含水率と水分活性の関係性は複雑ですが、どちらも数値が高くなる程にしっとり・モチモチとした食感になり、数値が低くなる程にカリカリ・サクサクとした食感になります。

 食品の付加価値の1つとして、口溶けの良いなめらかな食感や、噛み心地の良いサクサクとした食感などがあります。前者の特性を生かした食品はロールケーキやバウムクーヘン、生チョコ・生キャラメルやぬれせんべい等などがあり、後者ではポテトチップス、コーンパフ、せんべい等があります。
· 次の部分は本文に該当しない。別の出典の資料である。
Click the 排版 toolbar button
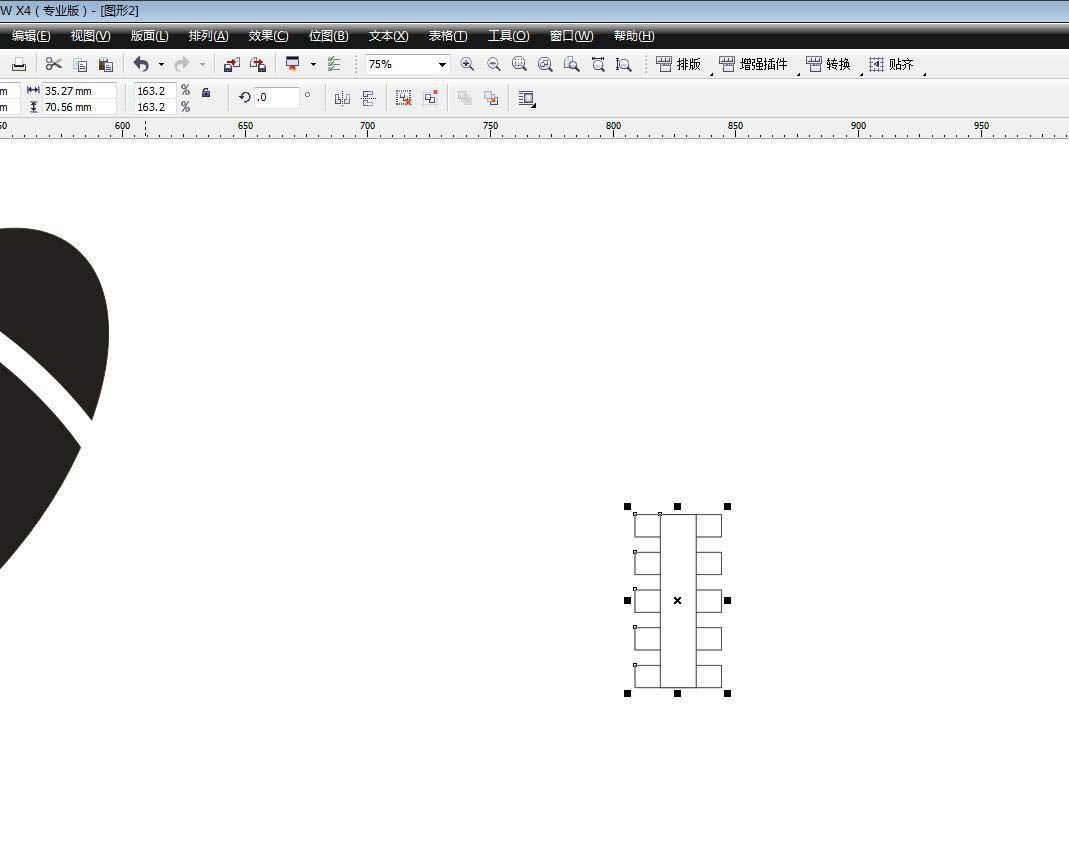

 これらの食品は製造時の加熱手順や含有成分によって水分活性or含水率をコントロールする事で、一定の食感を持った状態で製造する事が可能です。しかしながら、なめらか・しっとり・モチモチとした食感を有する食品は含水率/水分活性が増える事で微生物の繁殖リスクも高まります。このようなケースにおいては含水率よりも水分活性による管理が非常に効果を発揮します。

 水分活性値は高くなるほど微生物繁殖リスクも高まりますが、それぞれの範囲で予想される微生物に対して適切な対策を行う事で、品質保持期限を予測する事が可能です。食品開発者は製品設計時に水分活性値を工程管理の指標とする事で、なめらかな食感と安定した品質保持期限を両立させる事も可能です。

 なお、酸素吸収剤やアルコール蒸散剤などの品質保持剤を食品に同封する事でカビの繁殖を抑える事も出来ますが、水分活性値の大小によってこの効果・持続時間も変化してしまいます。水分活性値を正しくモニタリングしていないと、想定していた品質保持期限内でカビが繁殖してしまう場合もあります。

水分移動による品質変化の予測

 異なる素材を組み合わせた食品では、素材間の水分移動によって食感の変化や品質の劣化が起こる可能性があります。例えば、シリアル(グラノーラ)とドライフルーツを混ぜて保管しておいた際に、シリアル(グラノーラ)が湿気ってサクサクとした食感が失われてしまい、ドライフルーツが石のように固くなってしまう場合は、ドライフルーツからシリアル(グラノーラ)への水分移動が起きています。また、このような水分移動は、焼菓子⇔チョコレートコーティング、パイ生地⇔パイ具材、ケーキ⇔フルーツなどなど、様々なケースで起こりえる問題と言えます。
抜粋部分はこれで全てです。